Es sind häufig ganz alltägliche Ausgangssituationen, in denen Roland E. Koch seine Figuren zeigt. Sie kommen von der Arbeit nach Hause oder brechen zu einer Reise auf, haben gerade eine Scheidung hinter sich oder gesundheitliche Probleme. Der eine oder andere versucht einen Neuanfang, er hat gerade gekündigt, die Stadt gewechselt oder meldet sich bei jemandem, den er lange aus den Augen verloren hatte. Manche verlieben sich, manche haben gerade eine Liebe hinter sich. Manche hadern mit ihrem Schicksal und wollen ihr Leben noch einmal herumreißen. Die meisten aber haben sich arrangiert und fragen sich höchstens einmal in einem ruhigen Moment, wie sie nur in dieses so wenig zufriedenstellende Leben hineingeraten konnten. So alltäglich und geruhsam diese Geschichten beginnen, so zügig wenden sie sich dann allerdings ins Wundersame. Es ist beinahe, als wären diese dichten, eindringlichen Prosa-Miniaturen von einem gut durchbluteten, fantastischen Muskelgeflecht durchzogen. Immer wieder überrascht der Autor seine Figuren mit sonderbaren Ereignissen und wunderlichen Vorkommnissen. Geheime Kräfte wirken in den Menschen und um sie her, denen sie sich mit erstaunlicher Selbstverständlichkeit fügen. Am Ende träumt der Leser das Buch mehr, als dass er es liest, und beginnt sich zu fragen, wann sein eigenes Leben aus den Fugen gerät.
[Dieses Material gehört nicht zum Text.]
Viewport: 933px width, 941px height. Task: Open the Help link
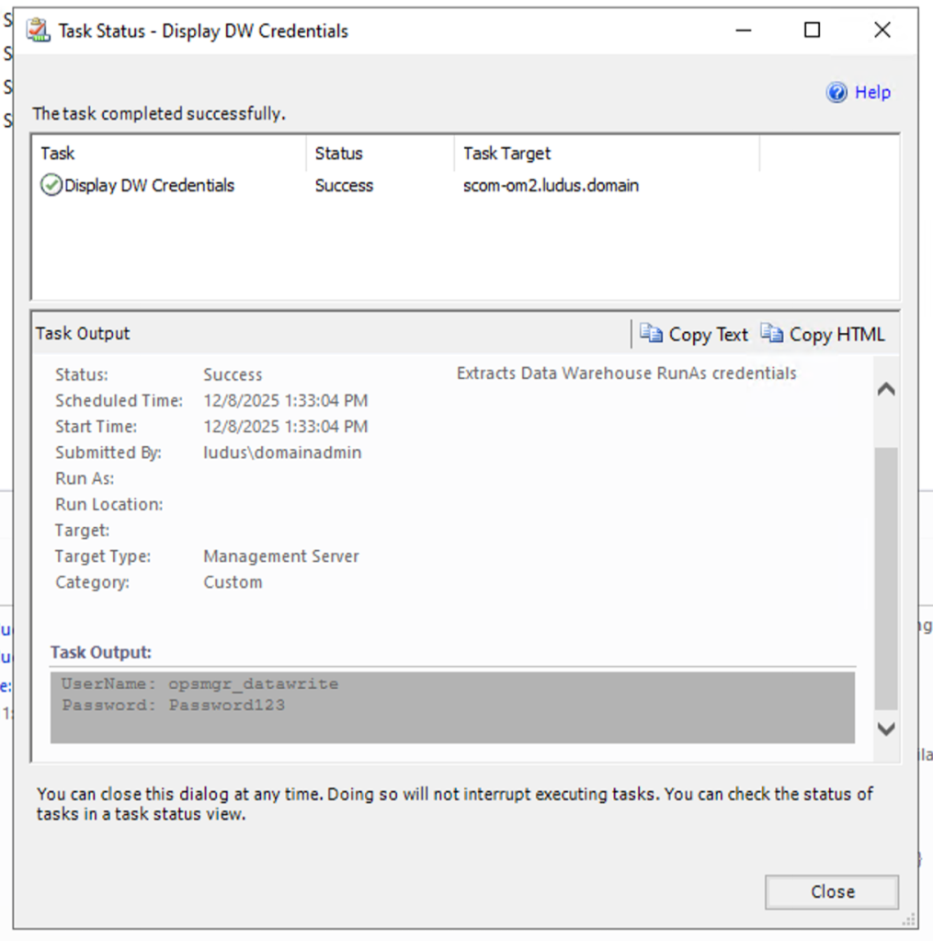(871, 92)
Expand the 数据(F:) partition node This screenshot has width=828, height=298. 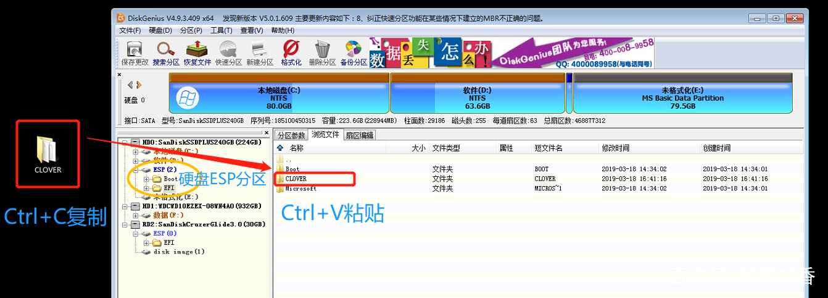coord(136,215)
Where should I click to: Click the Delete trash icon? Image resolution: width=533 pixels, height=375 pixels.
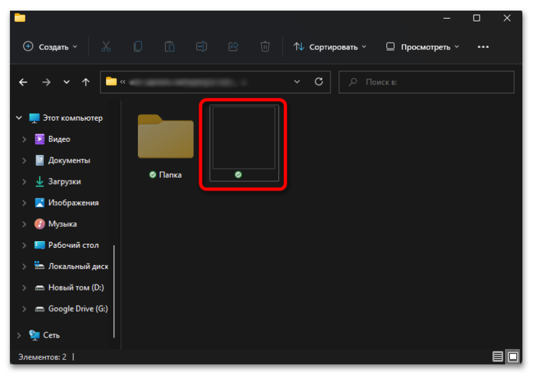265,47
Perlentaucher-Notiz zur TAZ-Rezension
93 Geschichten, noch dazu teils untereinander verbunden, und kein Inhaltsverzeichnis? Das geht nun wirklich nicht, tadelt Jochen Schimmang den Verlag. Dem Autor selbst hat er unterdessen kaum Vorwürfe zu machen: Insbesondere Kochs Streifzüge durch die Welt des Fantastischen und Wunderbaren weiß der Rezensent zu schätzen - zumal Koch hier, anders als in seinen Romanen, das Rätselhafte auch am Ende seiner zwei Seiten meist eh nicht überschreitenden Geschichten auch unerklärt lassen kann. Unzugänglich verrätselt sind die Geschichten dennoch nicht, beeilt sich Schimmang anzumerken: Sie kennzeichnet gerade eine "verblüffende Selbstverständlichkeit", etwa wenn Koch Gott als mit Dreck spielendes Kind darstellt. Völlig großartig wird es, so der Rezensent, wenn Koch Katastrophen wie einnickende LKW-Fahrer oder abstürzende Flugzeuge den Launen entthronter griechischer Götter zuschiebt.